Hi there. I've recently been experiencing the same problem and it is a considerable source of frustration I can assure you! What is odd is that PCMCIA services worked perfectly from the very first time I setup Gentoo on this laptop. However, having dabbled with 2.6 very briefly I started getting these messages.

I remove all traces of 2.6, remove module-init-tools, rebuild modutils (all against clean kernel sources) and tried rebuilding my kernel - but to no avail.

I'll probably end up re-installing from scratch due to some new ebuilds which have made it into Portage recently. However, if I can find out anything I will post back here.

----------

## mrljt

I had similiar errors on my HP ze4200 with a Netgear MA401.  After doing too much searching, I found that adding 'irq_list=0' to PCIC_OPTS line in /etc/conf.d/pcmcia did the trick.

----------

## farphel

I'm getting the same error.  I've read through the forums extensively and tried various combinations of kernel modules, pcmcia-cs, linux-wlan-ng.  I've managed to get my wireless card (Linksys WPC11 Prism2 chipset) recognized both with linux-wlan-ng AND with the kernel hermes modules.  However, either way I get the dreaded "Operation not permitted" error!

Using the kernel's hermes modules, pcmcia-cs loads the orinico_cs driver, but linux-wlan-ng loads the prism2_cs driver.

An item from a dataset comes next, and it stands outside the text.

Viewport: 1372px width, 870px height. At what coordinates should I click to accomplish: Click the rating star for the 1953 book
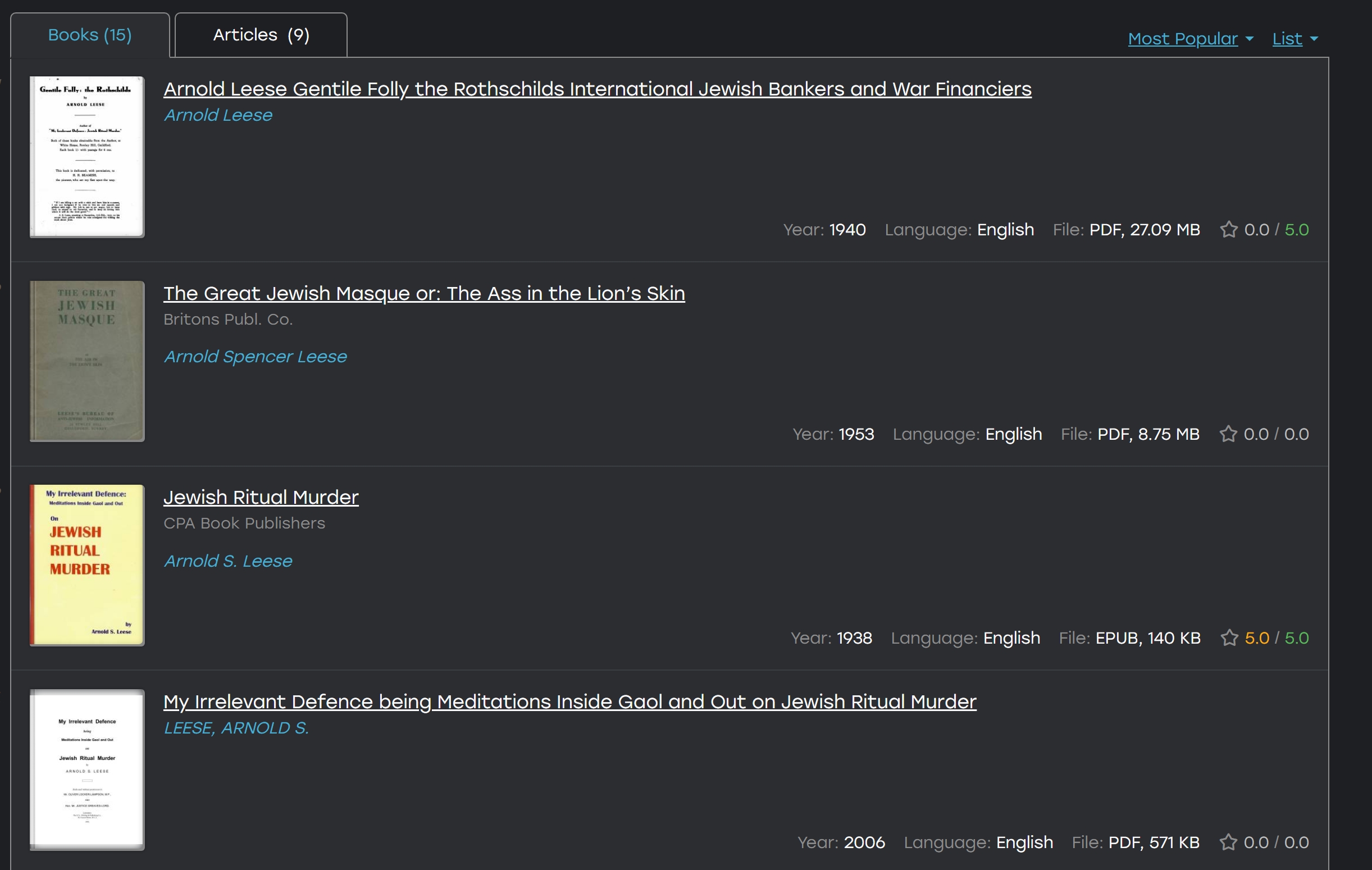coord(1228,434)
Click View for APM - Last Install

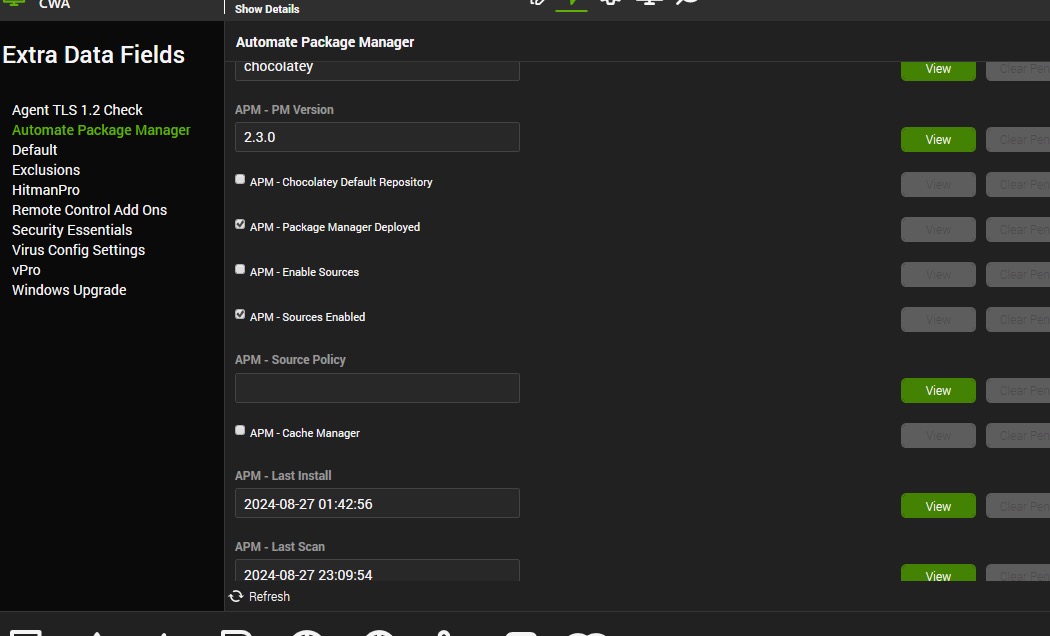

I've been at it for about a month now.  The thing that really hurst is that it used to work under Debian (woody).  When I had it working then, I wasn't using either builtin kernel modules or linux-wlan-ng; I was just using the modules that came with pcmcia-cs.

Any help is greatly appreciated!

----------

## kerframil

Problem solved (at least in my case)   :Smile: 

It seems that the GrSecurity kernel patch was preventing my cardbus services from working properly. For the record, I had grsec set to the "Low" profile and the problem occurred in both the 2.4.20-wolk4.3s and 2.4.20-wolk4.4s kernels (I have not tried any other sources in conjunction with grsec on this laptop). Disabling it completely seemed to do the trick.

----------

## tdb

You know what, I had a similar problem; only in my case it was theds.o module that was giving me "operation not permitted." After two days of messing with it, I think I found what caused my problem. IIRC, there were a few updates to pcmcia config files recently. After reading this thread, I checked /etc/conf.d/pcmcia and tried adding the "irq_list=0" mentioned above. Didn't work. But what I did notice was that the "PCIC=" line above it was empty. The comments in the file said to select either i82365 or tcic. Mine was empty. I put in "i82365" and lo and behold, it worked. Remeber those config file updates? Turns out one of them is to /etc/conf.d/pcmcia. The most recent one adds i82365 and tcic to the PCIC line. I bet what happened was an earlier update made that line blank. (my problems started two days ago, and I seem to recall using etc-update about that time.) What made me think about it more was I tried eight different kernel compiles with four different kernel sources, and had the exact same problem every time. Everything seems to work fine for now, but we'll see after a few days. I'm not sure if this should be entered into bugtrack, because it seems the latest etc-update fixes it. We'll see.

----------

## tdb

Update: got pcmcia to start ok, but not it won't load any of my cards' modules. Still getting "operation not permitted" on hostap_cs and pcmf502re (my ms and belkin wireless cards) and tulip_cs (my gf's SMC 10/100 card.

----------

## tdb

Tracked it down. It was fsking systrace. I had it enabled in all the kernels I tried over the past few days. Just did the Gentoo live cd sources without systrace, and it works now. Try a kernel without systrace. It's in "General Settings" I think.

----------

## kerframil

Good call, tdb! I recall enabling that (on the basis that I would install the user-land tools and figure out how to use it at one point) and it might well be that I had it enabled at the time that I experienced this problem.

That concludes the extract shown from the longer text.